While she writes some “straight” mysteries, she said, she prefers adding elements of the supernatural or paranormal to her work.
“First
of all, it’s what I enjoy reading,” she explained. “I don’t think
anyone can create fiction who is not an avid reader. I always have been
interested in parapsychology. I’m something of a skeptic but I just
find it very, very fascinating, so that’s generally where my stories
lead me.”
The novel she is working on now, “Thicker Than Blood,” is set in the Big Thicket.

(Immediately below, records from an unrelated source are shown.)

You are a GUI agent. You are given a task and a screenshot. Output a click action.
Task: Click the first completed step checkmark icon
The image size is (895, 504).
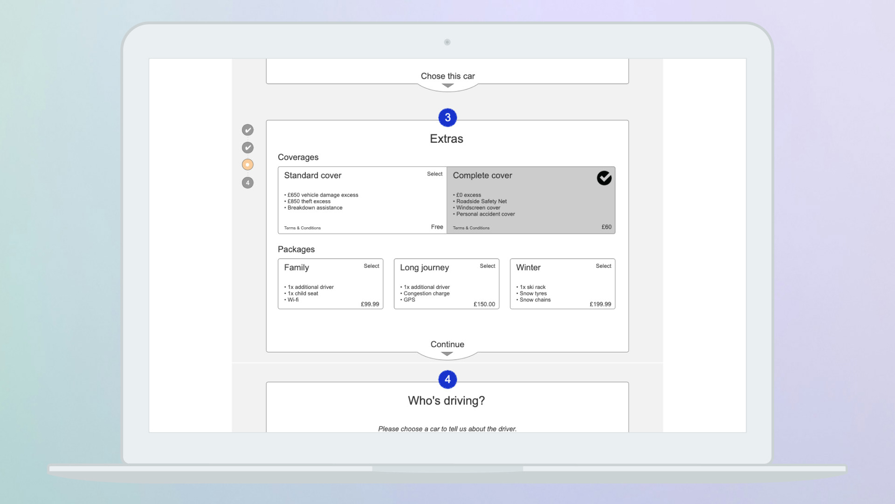click(248, 130)
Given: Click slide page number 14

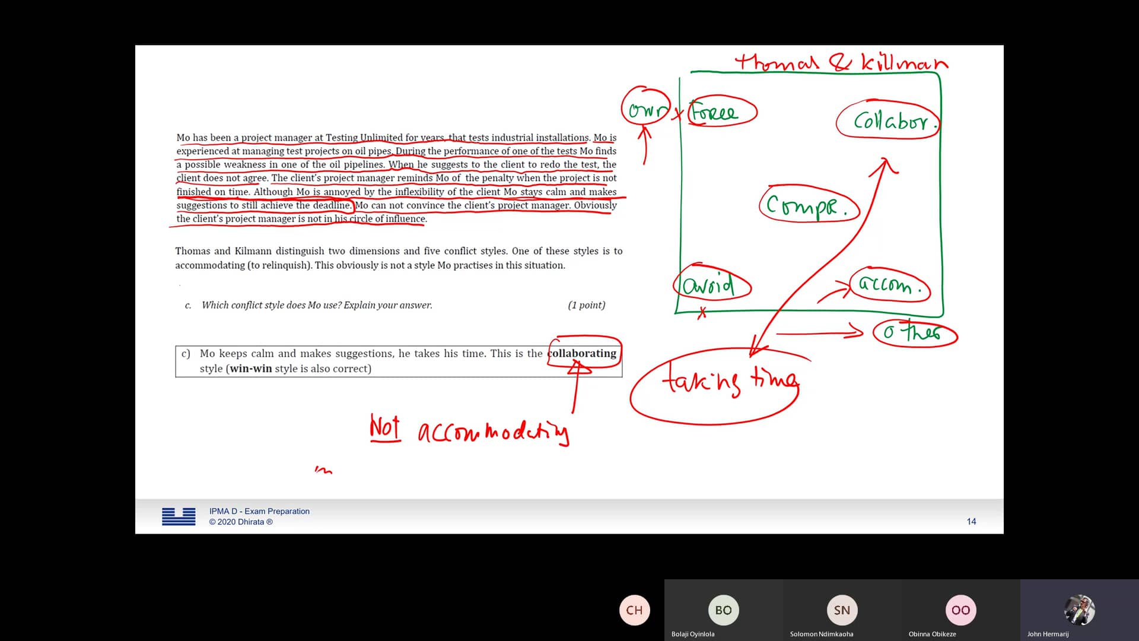Looking at the screenshot, I should pos(971,521).
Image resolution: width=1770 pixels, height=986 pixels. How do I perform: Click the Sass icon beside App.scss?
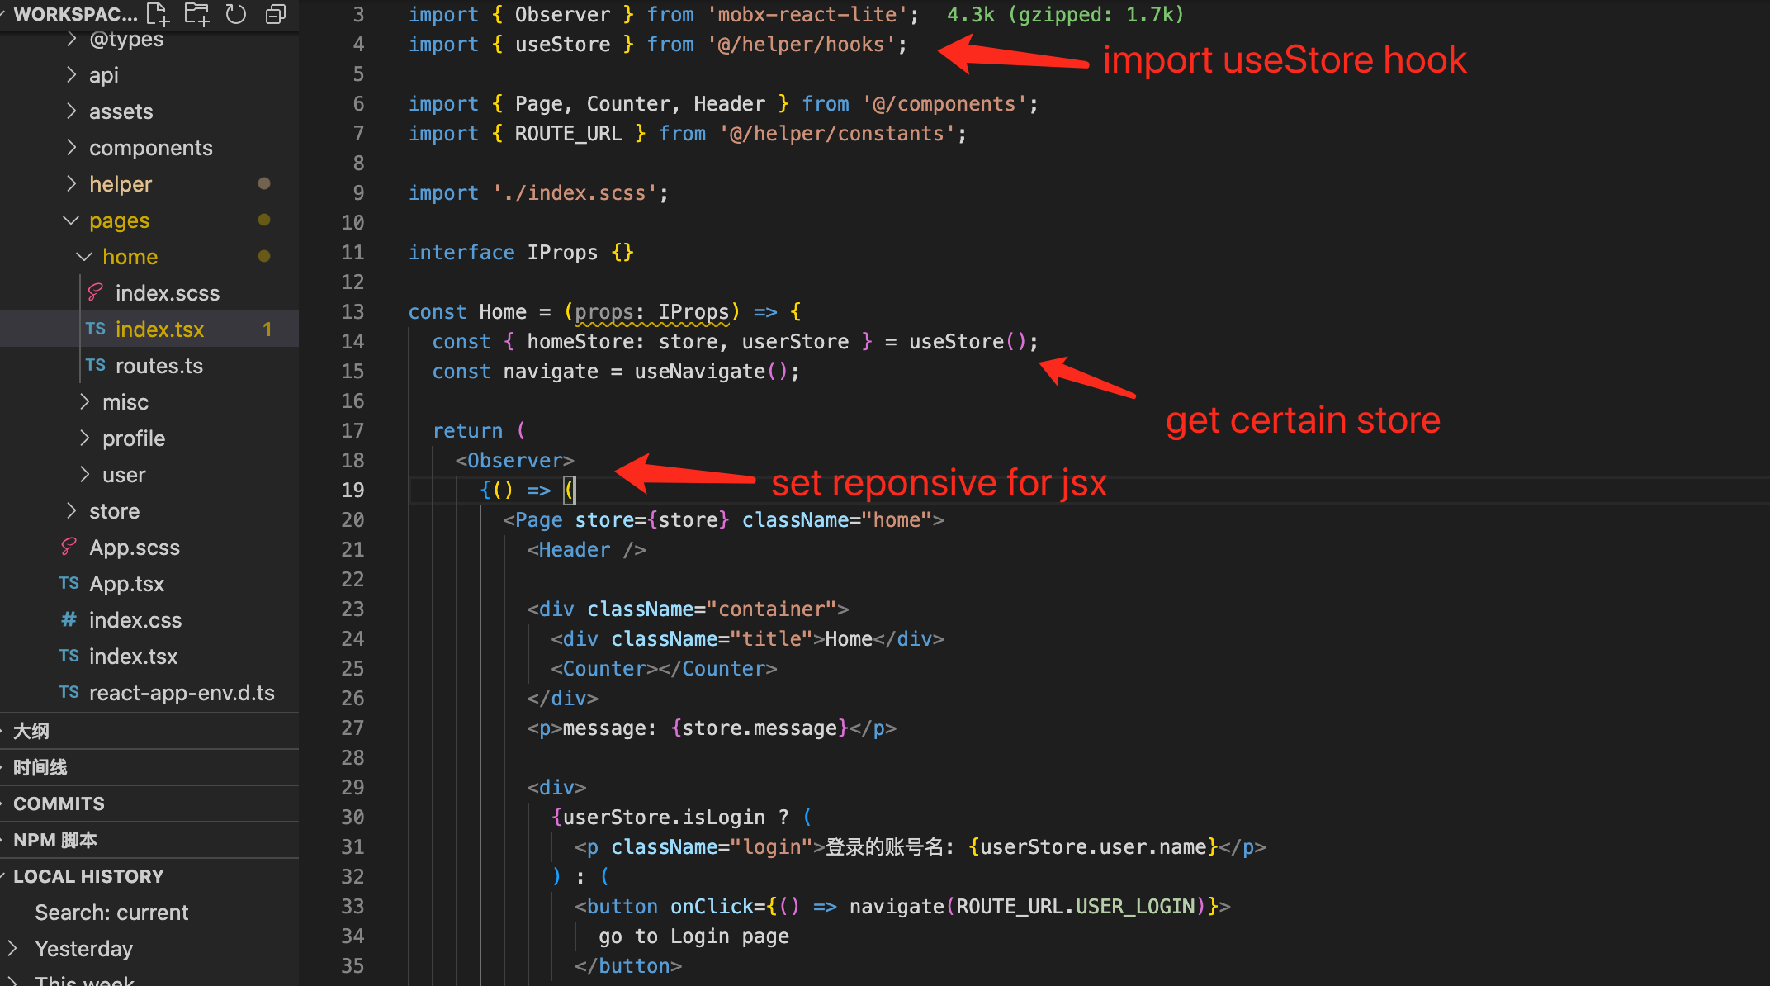(69, 547)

“It’s a very strange, evocative place,” she said.
“At
some point, I fantasized that the fountain of youth that all the early
explorers sought actually existed deep in the impenetrable thicket,”
she said.
The main characters, who she describes as “water
vampires,” are a family of slaveholders who discover the fountain of
youth and use it to survive until modern times. The powers of the
fountain start to fail, however, and the clan will do anything
— including blood sacrifice — to survive.
“I was
fascinated by these characters,” she said. “I always start off with
someone I know but they never stay that way ... They always evolve.”
Holloway hopes to have the first draft done in a couple of weeks and she will then sent it to NovelPro.
“Hopefully that will leave me in a place where I need one serious revision,” she said.
Then,
she said, she needs to find an agent. Her experience with the first
novel taught her that she wants to find a major publisher.
Holloway has plenty of ideas for her next novel.
The difficulty lies in committing to one, she said, since writing it will require a commitment of several years.
She has thought of working on a series, she added, but she is afraid she would get sick of her characters.
“To me, they are real people,” she said, “and you might get sick of them just like you can get sick of real people.”
One thing she knows for sure, she said. She will never rewrite “White Witch, Blue Lady” for another publisher.
“(That
book) was how I taught myself to write,” she said. “It went through so
many revisions that I’m not up to making changes to it. Not with that
book. It will always stay in its present form and be my first novel.”